Key Features of the PairwiseRankingPrompting implementation:
- Structured Generation with Pydantic Validation: These ranker leverage structured generation and robust Pydantic validation to ensure accurate zero-shot ranking, even on smaller LLMs.
- Efficient Sorting Algorithms: The
PairwisePromptingRanker
utilizes efficient sorting methods (Heapsort and Bubblesort) to speed up inference. - Evaluation Toolkit: We provide a custom Evaluator and Dataloader for evaluating rankers on standard metrics (NDCG, MAP, Recall, Precision) at various cutoffs. The Dataloader efficiently loads and processes datasets using the
ir_datasets
library.
from prp import PairwiseRankingPrompting
# Initialize PRP-based reranker
reranker = PairwiseRankingPrompting(
model_name="meta-llama/Llama-3.1-8B-Instruct",
api_key="API_KEY",
base_url="BASE_URL"
)
query = "What are the benefits of regular exercise?"
documents = [
"Engaging in regular exercise enhances cardiovascular fitness and helps regulate blood pressure.",
"The Moon is Earth's only natural satellite and affects tides on the planet.",
"Going to the gym regularly can help build muscle strength and improve mental health.",
]
# Use sliding_k to pick top 2 items
results_sliding_k = reranker.rerank(
query, documents, method="sliding_k", top_k=2
)
# Rank all documents with heapsort
results_heapsort = reranker.rerank(
query, documents, method="heapsort"
)
# Rank all documents with all_pair
results_allpairs = reranker.rerank(
query, documents, method="all_pair"
)
We evaluated the PairwiseRankingPrompting
using pipelines built with the Haystack framework.
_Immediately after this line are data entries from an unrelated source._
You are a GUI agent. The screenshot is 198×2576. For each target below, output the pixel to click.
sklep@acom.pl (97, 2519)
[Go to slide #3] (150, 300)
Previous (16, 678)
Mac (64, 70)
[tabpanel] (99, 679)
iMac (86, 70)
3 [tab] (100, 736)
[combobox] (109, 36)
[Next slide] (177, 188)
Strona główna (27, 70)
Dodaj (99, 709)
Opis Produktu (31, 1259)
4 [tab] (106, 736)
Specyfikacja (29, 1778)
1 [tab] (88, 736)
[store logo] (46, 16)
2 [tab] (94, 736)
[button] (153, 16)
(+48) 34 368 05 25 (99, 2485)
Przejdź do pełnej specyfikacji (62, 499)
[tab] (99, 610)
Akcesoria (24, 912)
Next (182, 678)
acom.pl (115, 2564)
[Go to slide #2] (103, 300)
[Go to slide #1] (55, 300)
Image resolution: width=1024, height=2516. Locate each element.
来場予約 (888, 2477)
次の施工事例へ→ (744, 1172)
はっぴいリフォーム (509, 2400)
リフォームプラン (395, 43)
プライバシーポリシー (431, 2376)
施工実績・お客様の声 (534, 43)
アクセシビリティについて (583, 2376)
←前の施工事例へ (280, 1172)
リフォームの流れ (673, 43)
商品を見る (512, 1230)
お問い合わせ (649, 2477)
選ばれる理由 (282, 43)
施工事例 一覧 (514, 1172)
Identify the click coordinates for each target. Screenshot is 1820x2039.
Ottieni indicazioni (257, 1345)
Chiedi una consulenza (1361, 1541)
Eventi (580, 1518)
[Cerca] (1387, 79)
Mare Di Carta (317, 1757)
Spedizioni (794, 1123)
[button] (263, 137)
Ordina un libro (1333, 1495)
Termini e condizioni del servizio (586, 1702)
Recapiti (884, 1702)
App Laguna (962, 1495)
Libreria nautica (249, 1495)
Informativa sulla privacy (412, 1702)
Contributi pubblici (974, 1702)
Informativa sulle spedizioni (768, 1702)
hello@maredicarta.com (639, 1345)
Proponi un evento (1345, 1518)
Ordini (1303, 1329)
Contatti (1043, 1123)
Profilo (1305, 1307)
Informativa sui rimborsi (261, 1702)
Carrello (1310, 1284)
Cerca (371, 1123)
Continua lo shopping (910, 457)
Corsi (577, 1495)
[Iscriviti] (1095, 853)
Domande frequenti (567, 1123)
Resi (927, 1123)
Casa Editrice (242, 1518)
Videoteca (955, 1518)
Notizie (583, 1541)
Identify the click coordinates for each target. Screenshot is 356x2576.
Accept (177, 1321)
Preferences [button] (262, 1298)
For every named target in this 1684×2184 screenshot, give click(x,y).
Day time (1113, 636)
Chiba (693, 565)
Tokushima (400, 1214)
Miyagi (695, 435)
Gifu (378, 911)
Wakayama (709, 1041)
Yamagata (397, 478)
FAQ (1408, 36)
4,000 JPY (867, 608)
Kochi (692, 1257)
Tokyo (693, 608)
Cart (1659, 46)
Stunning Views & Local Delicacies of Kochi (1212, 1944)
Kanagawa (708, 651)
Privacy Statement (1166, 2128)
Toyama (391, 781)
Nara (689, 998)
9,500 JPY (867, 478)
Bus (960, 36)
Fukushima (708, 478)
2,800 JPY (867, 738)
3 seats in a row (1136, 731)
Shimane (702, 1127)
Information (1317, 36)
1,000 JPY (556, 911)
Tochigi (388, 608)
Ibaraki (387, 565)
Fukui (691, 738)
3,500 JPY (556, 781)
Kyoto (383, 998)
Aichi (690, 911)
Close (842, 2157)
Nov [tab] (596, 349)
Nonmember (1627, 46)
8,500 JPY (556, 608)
The evaluation was conducted on the following datasets: FIQA, SciFact, NFCorpus, TREC-19, and TREC-20.
The Mistral, Phi-3, and Llama-3 models were used with the PairwiseRankingPrompting
ranker.
The evaluation pipelines can be found in the pipelines directory.
Evaluation Results:
We report the NDCG@10
scores for each dataset and method in the table below:
Model | Ranker | FiQA | SciFACT | NFCorpus | TREC-19 | TREC-19 |
---|---|---|---|---|---|---|
Mistral | PRP-sliding_k | 0.4664 | 0.6847 | 0.4261 | 0.7062 | 0.6860 |
Mistral | PRP-heapsort | 0.4672 | 0.6860 | 0.4311 | 0.7134 | 0.6875 |
Mistral | PRP-allpair | 0.4676 | 0.6860 | 0.4312 | 0.7186 | 0.6987 |
Phi-3 | PRP-sliding_k | 0.4704 | 0.6980 | 0.4365 | 0.7202 | 0.7140 |
Phi-3 | PRP-heapsort | 0.4712 | 0.6990 | 0.4385 | 0.7226 | 0.7154 |
Phi-3 | PRP-allpair | 0.4714 | 0.7028 | 0.4386 | 0.7228 | 0.7167 |
Llama-3 | PRP-heapsort | 0.4764 | 0.7765 | 0.4423 | 0.7508 | 0.7637 |
Llama-3 | PRP-sliding_k | 0.4793 | 0.7852 | 0.4503 | 0.7511 | 0.7642 |
Llama-3 | PRP-allpair | 0.4992 | 0.7912 | 0.4658 | 0.7623 | 0.7671 |
- We find that
PRP-allpair
performed the best across all datasets. PRP-sliding_k
andPRP-heapsort
perform similarly across all datasets.- The
PRP-allpair
with the Llama-3 model performed the best across all datasets.